The year of 2019 witnessed strong law enforcement actions of personal information protection by Personal Information Protection Task Force on Apps. In November of the same year, the Method for Identifying the Illegal Collection and Use of Personal Information by Apps came into being at the right moment, which reflected the achievements of the special campaign of Apps administration in 2019 and set a law enforcement benchmark for the follow-up normalized supervision. In 2019, some of the law enforcement activities related to crawler software infringement were partly due to the illegal loan collection in the financial sector, which triggered the hidden data compliance problem. Currently, the financial industry is also strengthening the protection of consumer rights and data compliance. As a significant way for enterprises to obtain data other than from generation in businesses or sharing data through cooperation, the access of data by crawler technology may still be the key area of law enforcement. With the continuous promulgation and improvement of the relevant supporting laws and regulations of the Cybersecurity Law, we expect that the security measures for more important information systems and the implementation of the classified protection of cybersecurity system will also probably be under intensified scrutiny from law enforcement departments. The data storage and cross-border transfer of data in the field of CII will face the corresponding regulatory enforcement once the relevant new regulations are promulgated.

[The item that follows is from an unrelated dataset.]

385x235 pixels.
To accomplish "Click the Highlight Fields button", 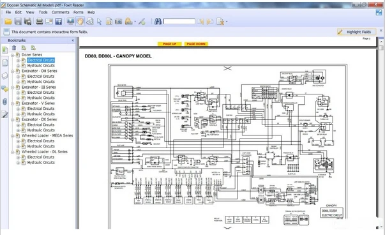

From the perspective of industries, education, finance, health care, e-commerce, delivery, artificial intelligence and other industries will probably face tighter supervision. New regulations have been issued recently in some of the above-mentioned industries, which involve the protection rules of personal information in those industries, establishing and strengthening the law enforcement basis of administrative regulators in various industries.
Q5: What are the suggestions from legal professionals and what should be the focal points for the cybersecurity and data compliance work of companies in 2020?
With the gradual improvement of relevant supporting laws and regulations (including data compliance legislation in various industries) of the Cybersecurity Law, the classified protection of cybersecurity system, information security and personal information protection principles established by the Cybersecurity Law will be implemented in detail. We expect that in addition to the collection and use of personal information by internet Apps, the focus of law enforcement will also include classified protection of cybersecurity (including classification and filing requirements), data storage place and cross-border transfer. We suggest that enterprises pay close attention to the legislation and law enforcement dynamics in the field of cybersecurity and data compliance, especially whether there are newly-added and detailed compliance requirements in their respective industries; for those who have not yet completed the classification and filing for classified protection of cybersecurity, they should promptly get them done, establish and/or timely adjust and refine the compliance management system and personal information protection system for internal data and external data collection and utilization; the enterprises operating online businesses should pay attention to the latest regulations and adjust the contents and settings of privacy policies in due time; the enterprises with overseas business and foreign-funded enterprises in China should keep an eye on the relevant legislative developments of requirements for data storage place and cross-border transfer of data in multiple jurisdictions involved in their businesses so as to make timely arrangements.